Ящер страсти из бухты грусти

22
18
20
22
24
26
28
30

Секунду спустя в бар протиснулся Уинстон Краусс, и Мэвис помахала ему из-за стойки:

– Сынок, я уже почти собралась сделать тебя самым счастливым человеком на всем белом свете.

– Меня? Зачем?

– Затем, что мне нравится, когда люди получают то, чего им хочется. А у меня есть то, чего хочется тебе.

– Правда?

Мэвис шагнула к стойке и тихим заговорщическим голосом принялась рассказывать Уинстону Крауссу самую приятную, самую волнующую, вопиюще эротическую сказку, которую только могла рассказать; правда, она старалась ни на секунду не забывать, что человеку, с которым разговаривает, больше всего на свете хочется окучивать с морских млекопитающих.
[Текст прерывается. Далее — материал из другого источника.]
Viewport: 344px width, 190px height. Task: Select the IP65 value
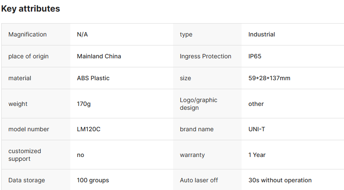(254, 56)
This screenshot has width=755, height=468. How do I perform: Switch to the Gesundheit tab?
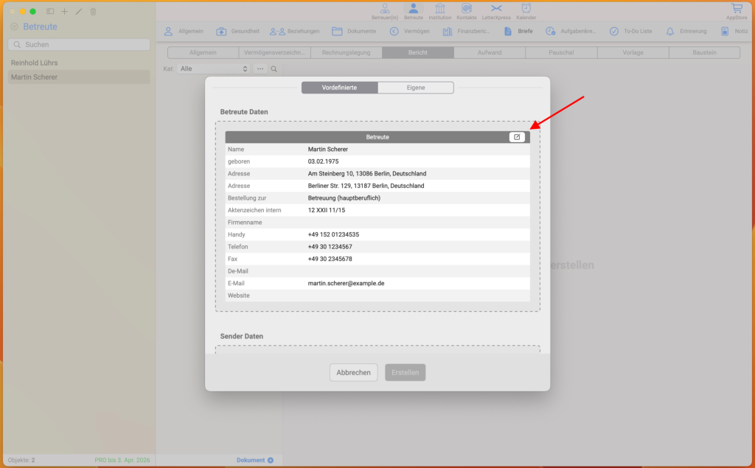(x=237, y=32)
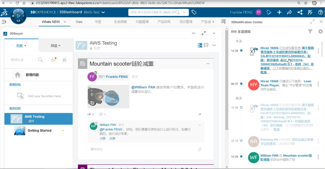
Task: Click the attachment paperclip in comment box
Action: tap(200, 149)
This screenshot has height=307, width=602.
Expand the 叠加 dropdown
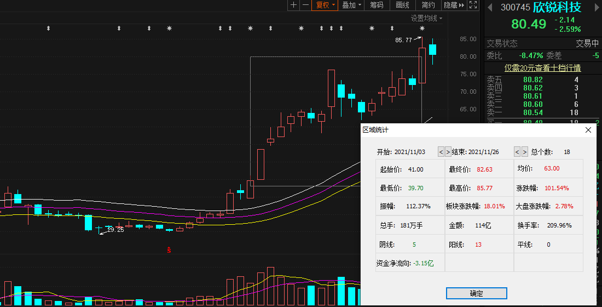point(351,5)
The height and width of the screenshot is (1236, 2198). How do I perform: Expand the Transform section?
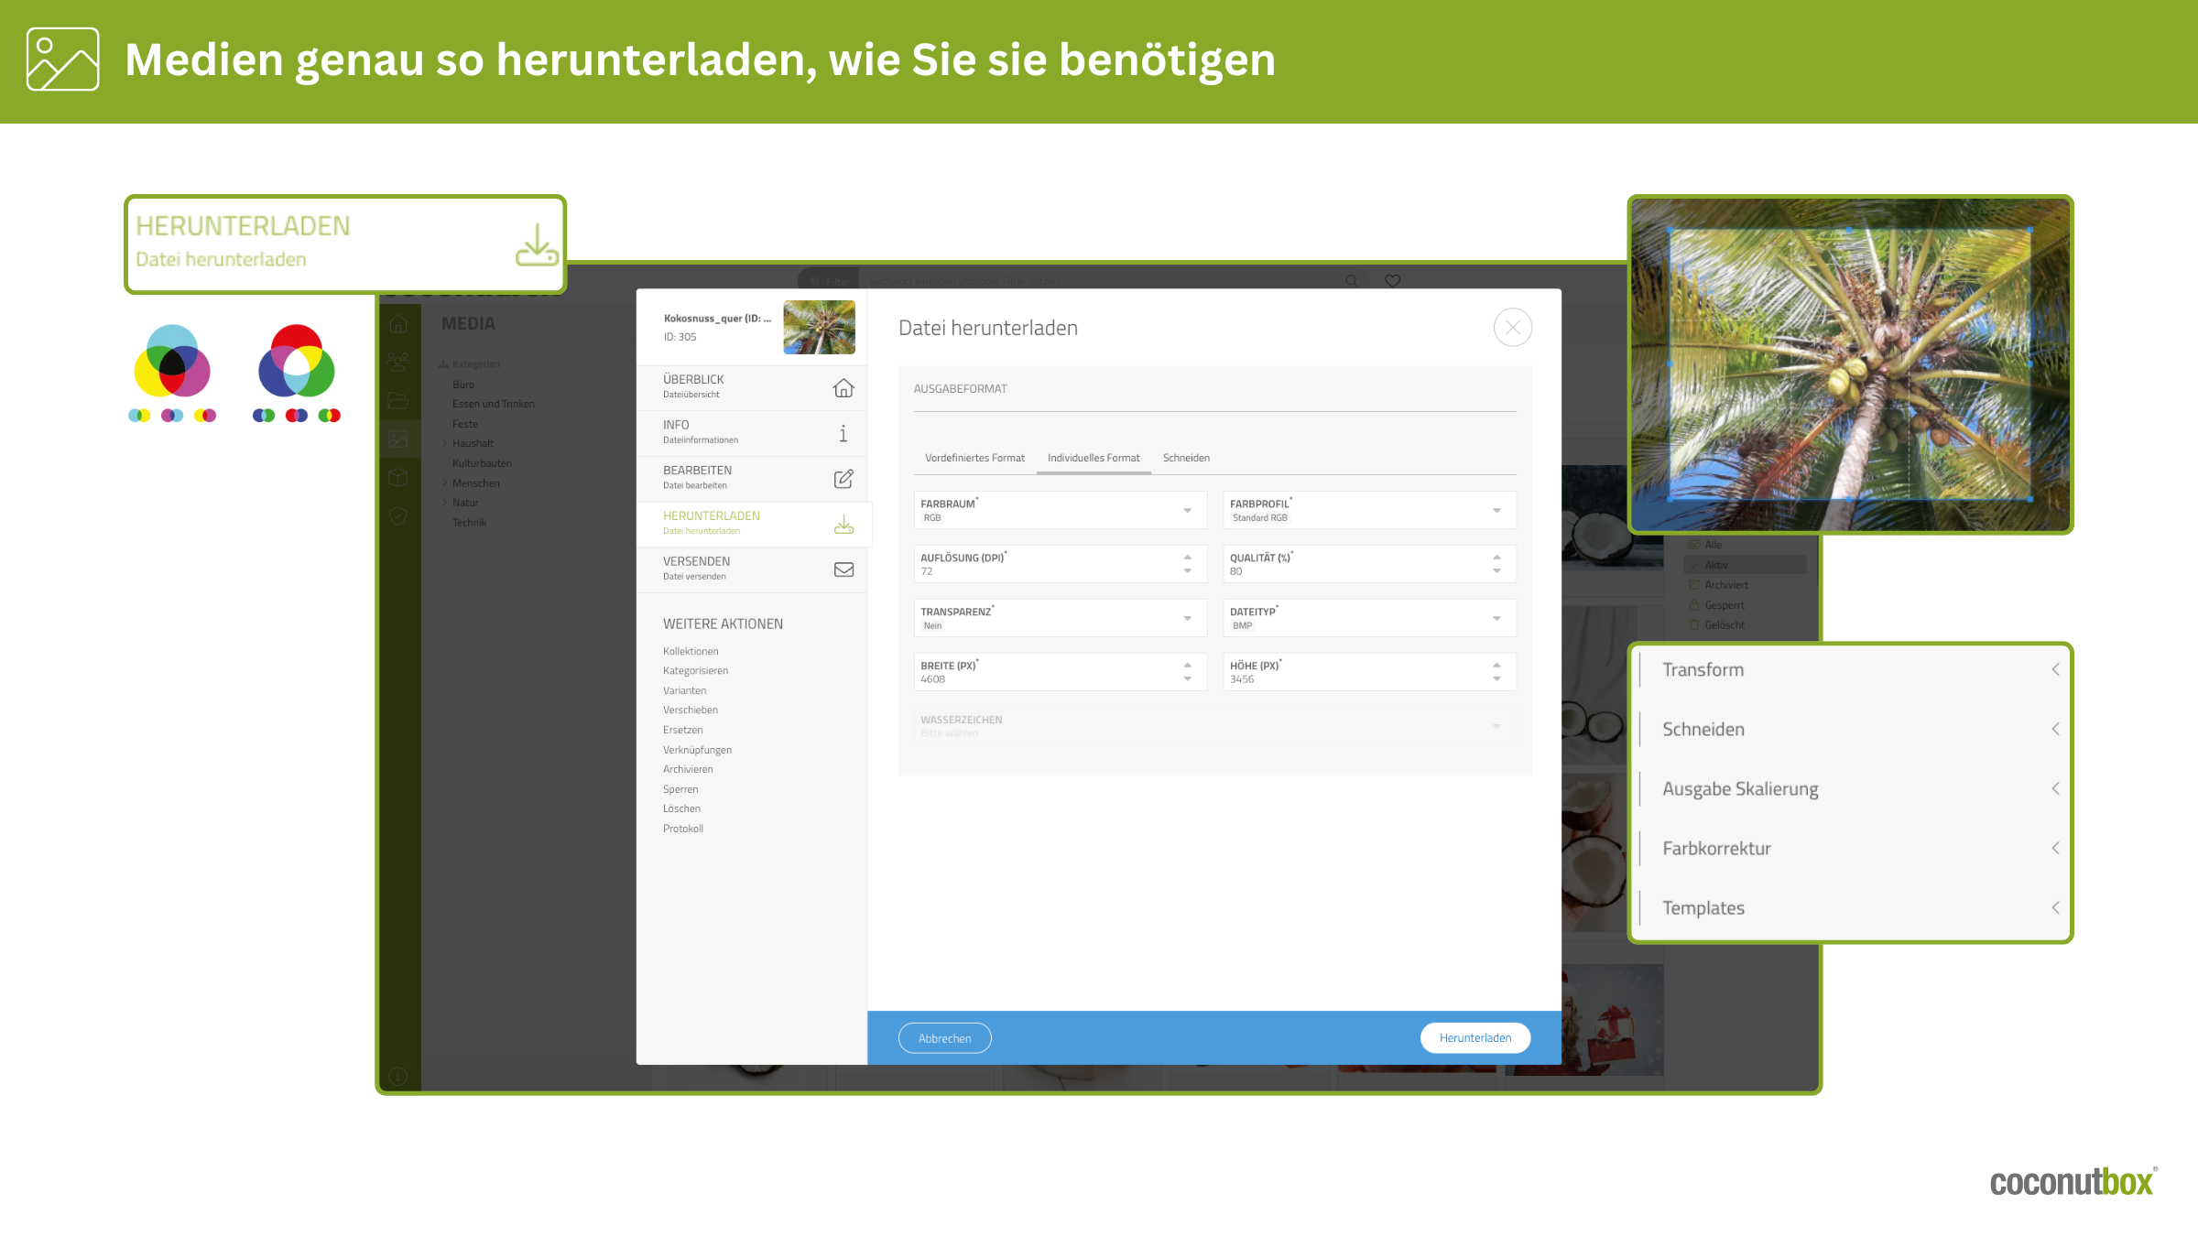2057,669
А в угловой кабинке между тем запасец показной невозмутимости Сомика мало-помалу таял. Эстелль улыбалась, хоть слезы и застилали ей глаза.
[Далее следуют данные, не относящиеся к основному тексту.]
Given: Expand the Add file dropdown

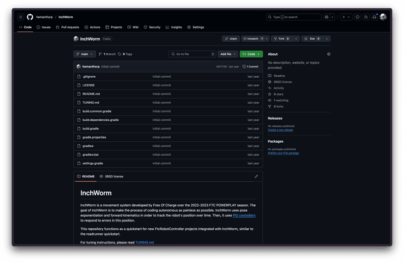Looking at the screenshot, I should pos(228,54).
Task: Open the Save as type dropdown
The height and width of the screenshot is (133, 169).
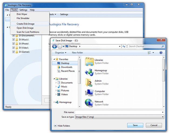Action: (x=120, y=117)
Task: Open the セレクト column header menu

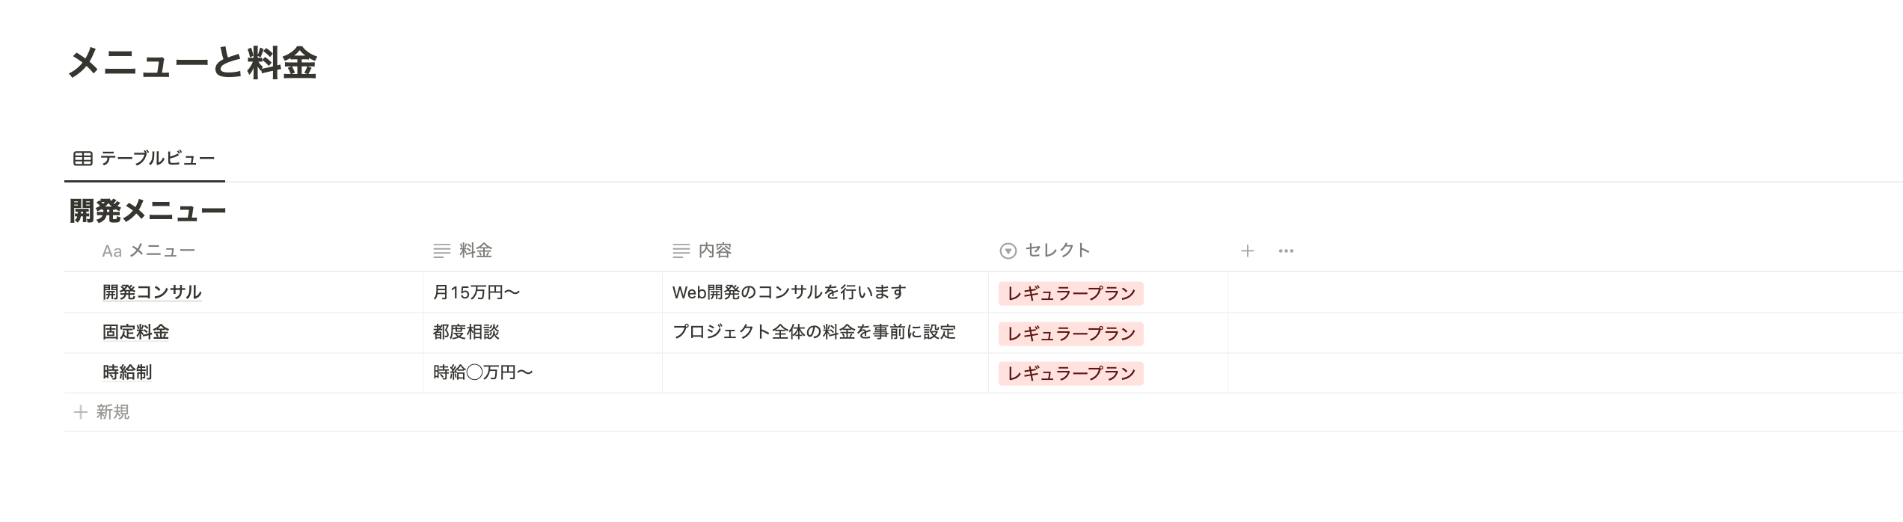Action: pyautogui.click(x=1108, y=251)
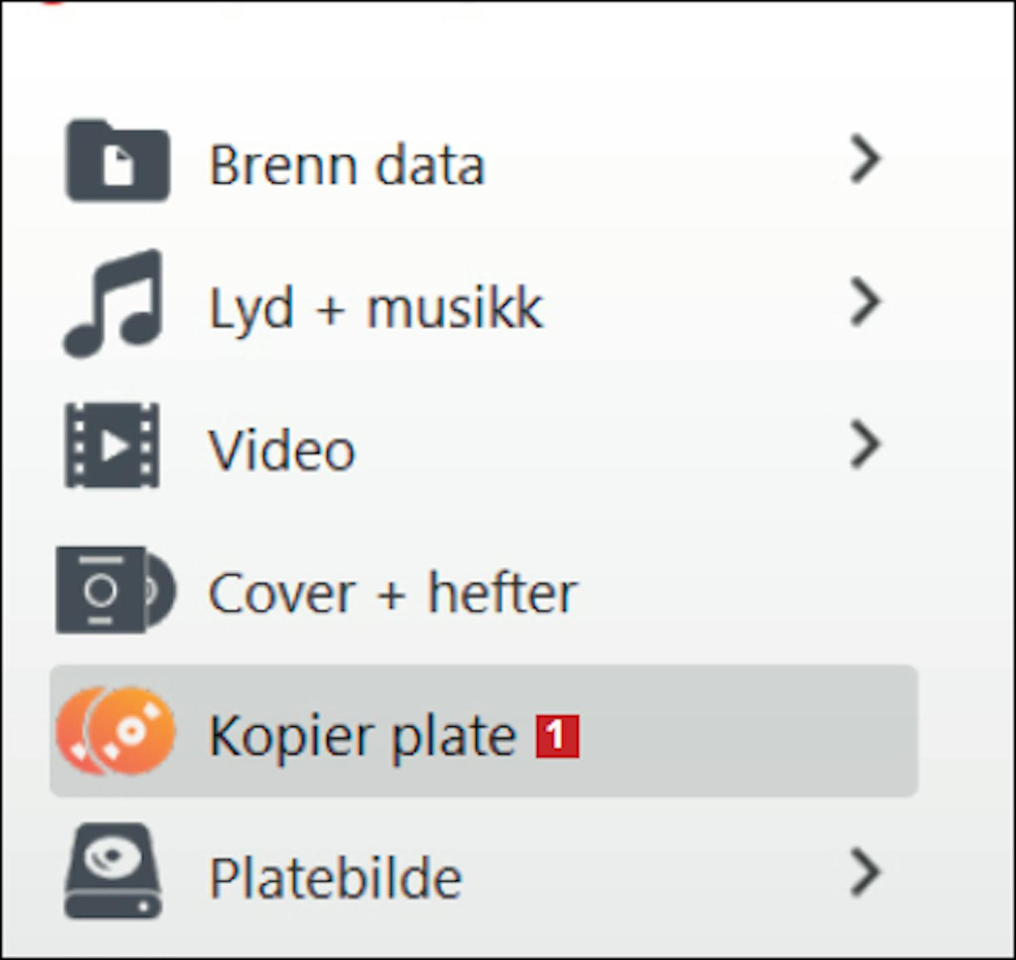Click the orange Kopier plate discs icon
This screenshot has width=1016, height=960.
[x=115, y=731]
– Я не просила бы тебя, если б считала, что это может быть опасно. Честное слово.

– Знаю, – ответил Сомик, и в его голосе прозвучала нежность, которую он обычно оставлял на долю котят и дорожной полиции. – Просто я бегал от этого всю свою жизнь.
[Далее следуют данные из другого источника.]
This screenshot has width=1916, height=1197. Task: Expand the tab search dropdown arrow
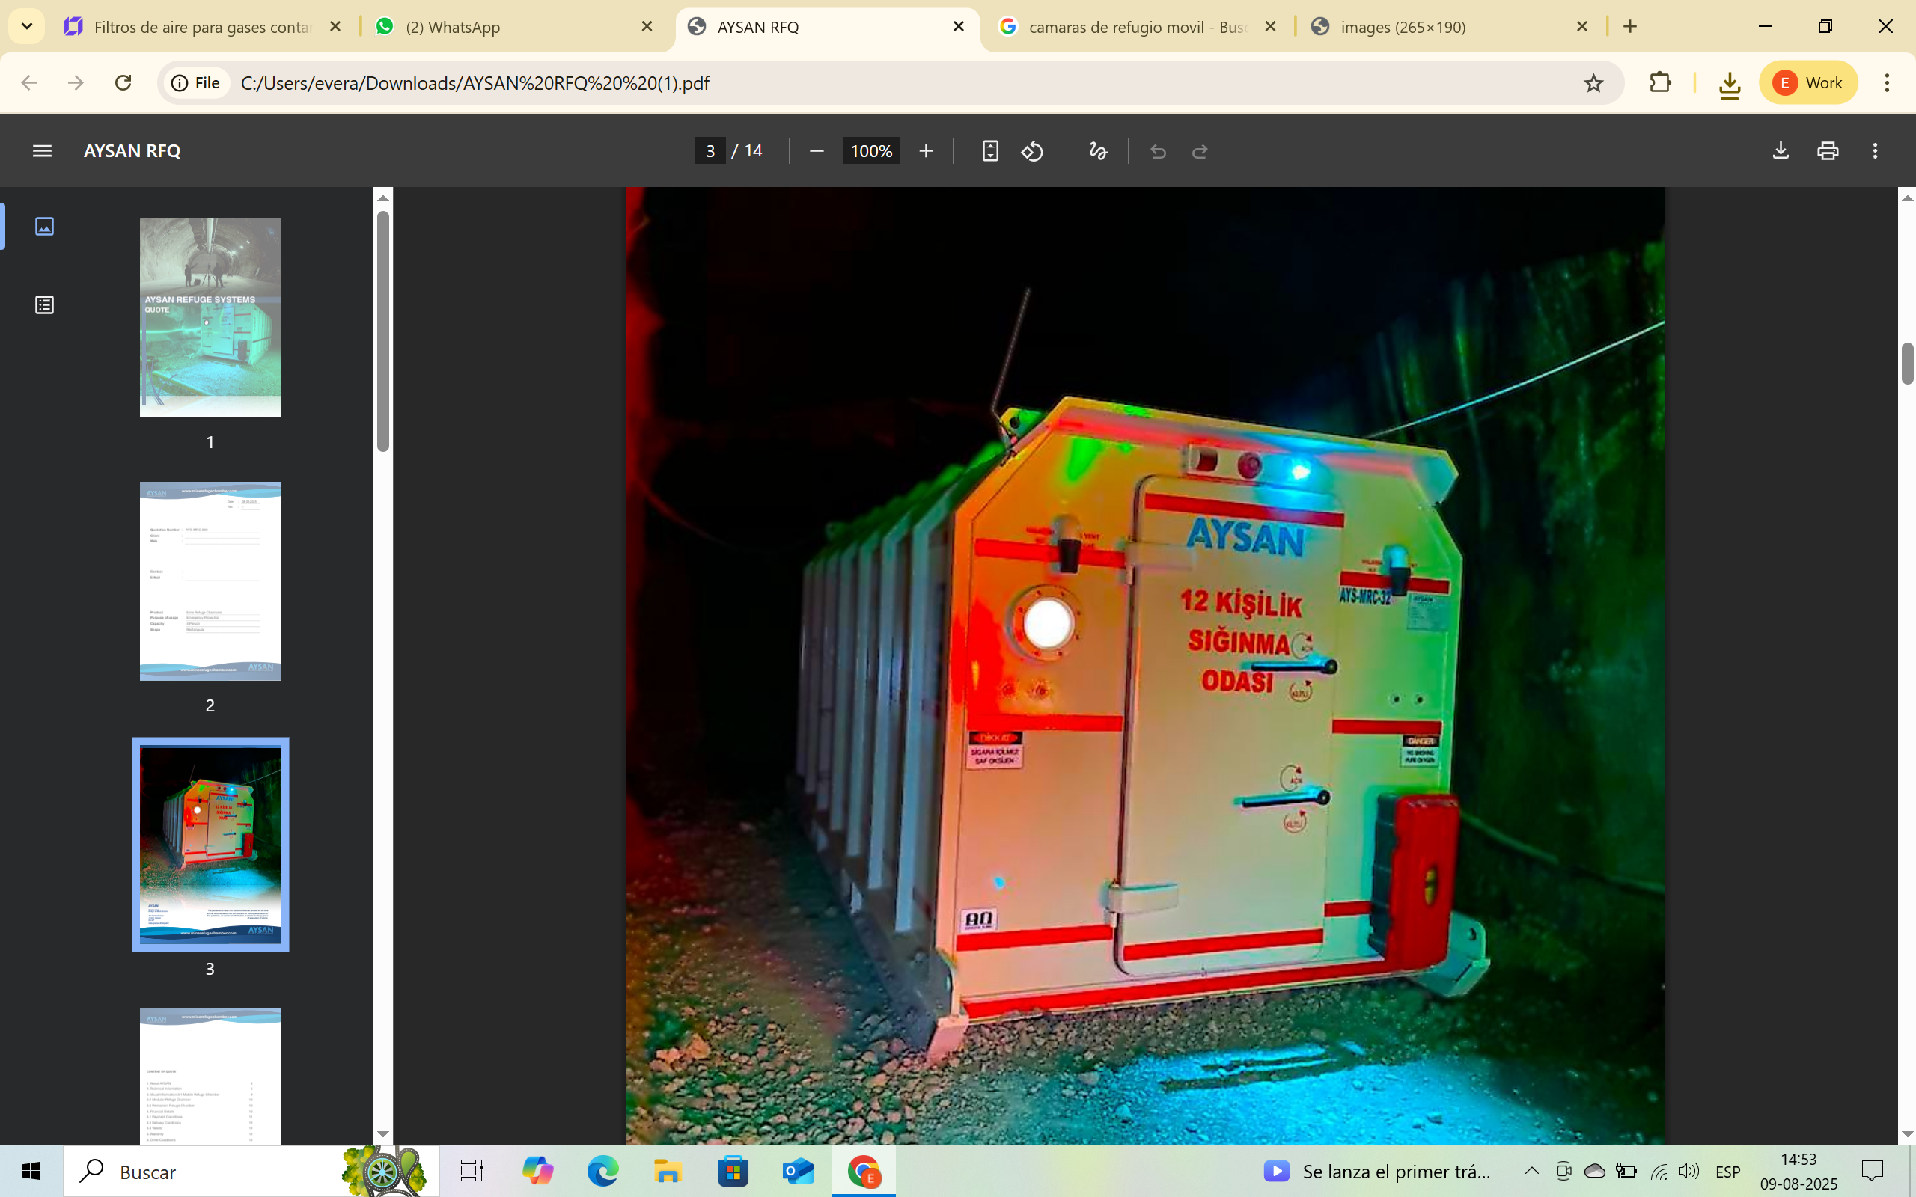pos(26,26)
– Не думаю, – сказала Эстелль. – Мне кажется, всю жизнь ты бежал ему навстречу.

Сомик ухмыльнулся:

– Ты же этого старого блюза с меня насовсем снимешь, правда?

– Сам знаешь.

– Тогда поехали. – Сомик встал и повернулся к Мэвис и Уинстону. – Мы готовы? Все готовы? – Он заметил, что брюки фармацевту спереди стали явно тесноваты. – Ага, мы готовы. Ты хоть больной, но тоже готов.

Мэвис кивнула, и в шее у нее негромко лязгнула какая-то механика.

– Второй поворот после выезда, не первый, – напомнила она Эстелль. – А оттуда вдоль побережья, поэтому никаких гор там нет.

– Но мне маску с ластами нужно взять! – взвыл Уинстон.

ТРИДЦАТЬ ОДИН

Молли

– Пять минут уже прошло? – Молли сидела по-турецки, меч лежал у нее на коленях.